# [Request]
Could you render every line of the records below as a JSON list of strings, one string per line, with blank lines left out?

········

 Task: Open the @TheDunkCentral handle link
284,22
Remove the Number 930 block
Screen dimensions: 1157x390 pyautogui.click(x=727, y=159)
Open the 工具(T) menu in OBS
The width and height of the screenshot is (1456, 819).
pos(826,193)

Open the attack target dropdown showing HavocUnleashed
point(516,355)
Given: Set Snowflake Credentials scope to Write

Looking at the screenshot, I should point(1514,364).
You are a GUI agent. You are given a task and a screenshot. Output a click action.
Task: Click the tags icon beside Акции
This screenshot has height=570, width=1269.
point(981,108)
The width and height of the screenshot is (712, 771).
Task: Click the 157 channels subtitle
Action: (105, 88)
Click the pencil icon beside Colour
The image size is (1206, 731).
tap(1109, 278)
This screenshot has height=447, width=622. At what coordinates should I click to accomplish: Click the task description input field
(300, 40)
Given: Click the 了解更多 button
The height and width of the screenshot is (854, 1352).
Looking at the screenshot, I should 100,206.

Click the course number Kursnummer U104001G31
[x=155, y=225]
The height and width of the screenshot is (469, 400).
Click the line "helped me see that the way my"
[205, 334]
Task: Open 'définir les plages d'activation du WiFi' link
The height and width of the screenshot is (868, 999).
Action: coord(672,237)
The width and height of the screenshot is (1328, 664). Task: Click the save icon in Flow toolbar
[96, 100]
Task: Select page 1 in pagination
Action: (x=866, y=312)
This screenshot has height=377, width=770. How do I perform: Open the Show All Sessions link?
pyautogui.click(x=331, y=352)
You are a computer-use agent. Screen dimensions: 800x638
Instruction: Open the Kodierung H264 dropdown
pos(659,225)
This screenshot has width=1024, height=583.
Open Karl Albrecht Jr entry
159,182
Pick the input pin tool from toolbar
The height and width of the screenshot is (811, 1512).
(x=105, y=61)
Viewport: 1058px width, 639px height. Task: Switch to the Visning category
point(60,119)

········

# [Task answer]
[
  " Task: Open the @TheDunkCentral handle link",
  "284,22",
  "Remove the Number 930 block",
  "Screen dimensions: 1157x390 pyautogui.click(x=727, y=159)",
  "Open the 工具(T) menu in OBS",
  "The width and height of the screenshot is (1456, 819).",
  "pos(826,193)",
  "Open the attack target dropdown showing HavocUnleashed",
  "point(516,355)",
  "Given: Set Snowflake Credentials scope to Write",
  "Looking at the screenshot, I should point(1514,364).",
  "You are a GUI agent. You are given a task and a screenshot. Output a click action.",
  "Task: Click the tags icon beside Акции",
  "This screenshot has height=570, width=1269.",
  "point(981,108)",
  "The width and height of the screenshot is (712, 771).",
  "Task: Click the 157 channels subtitle",
  "Action: (105, 88)",
  "Click the pencil icon beside Colour",
  "The image size is (1206, 731).",
  "tap(1109, 278)",
  "This screenshot has height=447, width=622. At what coordinates should I click to accomplish: Click the task description input field",
  "(300, 40)",
  "Given: Click the 了解更多 button",
  "The height and width of the screenshot is (854, 1352).",
  "Looking at the screenshot, I should 100,206.",
  "Click the course number Kursnummer U104001G31",
  "[x=155, y=225]",
  "The height and width of the screenshot is (469, 400).",
  "Click the line \"helped me see that the way my\"",
  "[205, 334]",
  "Task: Open 'définir les plages d'activation du WiFi' link",
  "The height and width of the screenshot is (868, 999).",
  "Action: coord(672,237)",
  "The width and height of the screenshot is (1328, 664). Task: Click the save icon in Flow toolbar",
  "[96, 100]",
  "Task: Select page 1 in pagination",
  "Action: (x=866, y=312)",
  "This screenshot has height=377, width=770. How do I perform: Open the Show All Sessions link?",
  "pyautogui.click(x=331, y=352)",
  "You are a computer-use agent. Screen dimensions: 800x638",
  "Instruction: Open the Kodierung H264 dropdown",
  "pos(659,225)",
  "This screenshot has width=1024, height=583.",
  "Open Karl Albrecht Jr entry",
  "159,182",
  "Pick the input pin tool from toolbar",
  "The height and width of the screenshot is (811, 1512).",
  "(x=105, y=61)",
  "Viewport: 1058px width, 639px height. Task: Switch to the Visning category",
  "point(60,119)"
]